What is a good method of "smoothing" out the values so they are readable?
I have considered removing the interrupt but thought I would post prior to going that route. Thoughts?

mister_e
- 17th September 2005, 18:25
if you mean you receive many different data in a really short delay but you want to display them all... it will be hard/impossible.

Is Reduce the transmitter refresh time an option???

Sending to LCD a data on Xn receive

Average them

and i can be totally off... once again!

A delay of few millisecondes between each display is suitable... let's say 100 mSec and up.

Ron Marcus
- 18th September 2005, 19:09
"What is a good method of "smoothing" out the values so they are readable? "

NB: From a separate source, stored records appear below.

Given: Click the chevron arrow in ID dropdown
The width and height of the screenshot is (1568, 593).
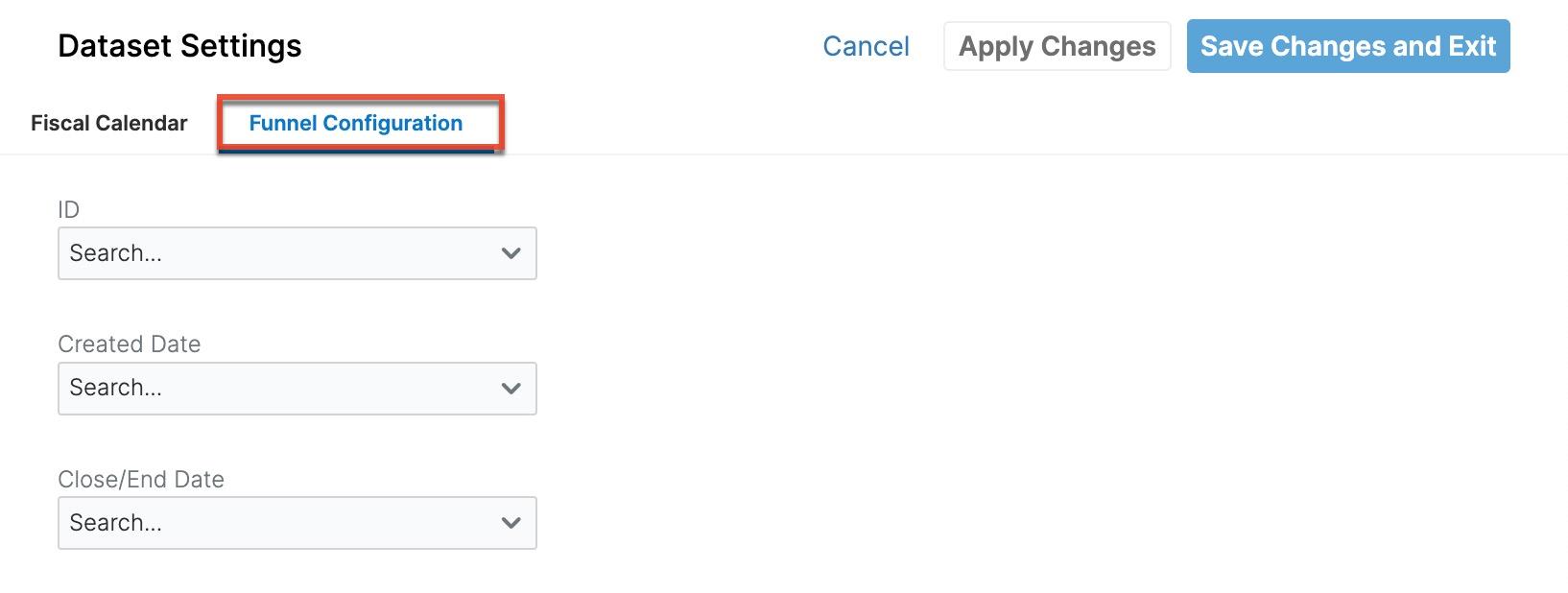Looking at the screenshot, I should coord(511,253).
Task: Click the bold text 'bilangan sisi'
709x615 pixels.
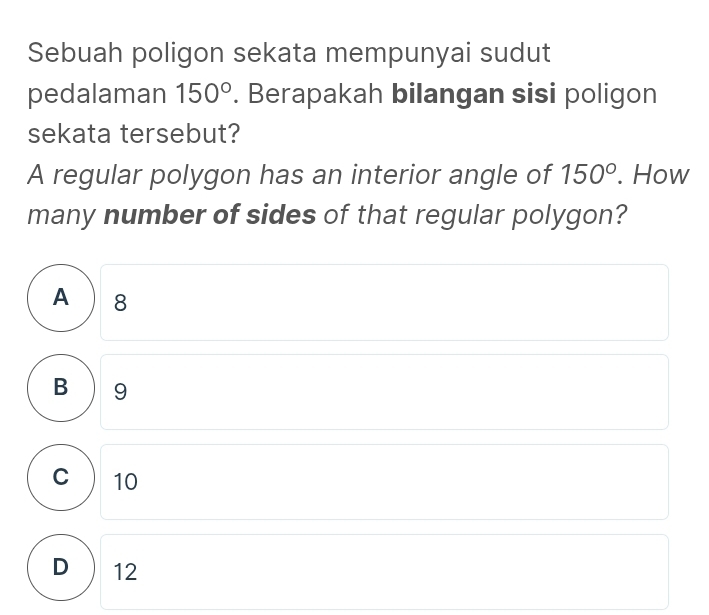Action: (x=475, y=95)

Is it a single variable that changes quickly, or a number of different variables that must be displayed?

DynamoBen
- 18th September 2005, 20:52
Single variable that is changing quickly.

modifyit
- 19th September 2005, 02:32
You could always delay how often you are displaying to the lcd. Create a counter so you only send commands to the LCD every 10th time through your program loop instead of everytime. You won't display everything you are recieving serially this way, but it may not matter.

Ron Marcus
- 19th September 2005, 03:29
There's a great bit of code on the Melabs site for using the hardware serial port and interrupts. It creates a ring buffer that automatically collects the incoming serial data. When your program is ready, it can average the data that is in the ring buffer and display it. If you need to display every little change of the variable, then you would display a "snapshot" of the last 10, 20, or 128 values that were captured. The ring buffer continually overwrites itself, so if there was a specific event, you can stop it, or just read values on the fly. Take a look at "serA452.bas". I tip my hat to whomever wrote it.

DynamoBen
- 19th September 2005, 04:14
Good tip. The information I'm displaying is RPM, which tends to fluctuate a fair amount.

Darrel Taylor
- 19th September 2005, 07:30
Hi again Ben,

Sounds like you just need a little averaging.

Averaging 16 bit values without using 32 bit math?
http://www.pbpgroup.com/modules/wfsection/article.php?articleid=7

Then once it's averaged, you can do something like this
IF Value <> LastValue then
LastValue = Value
LCDOUT $FE,$C0,DEC Value
ENDIFThat will reduce the number of LCD writes significantly.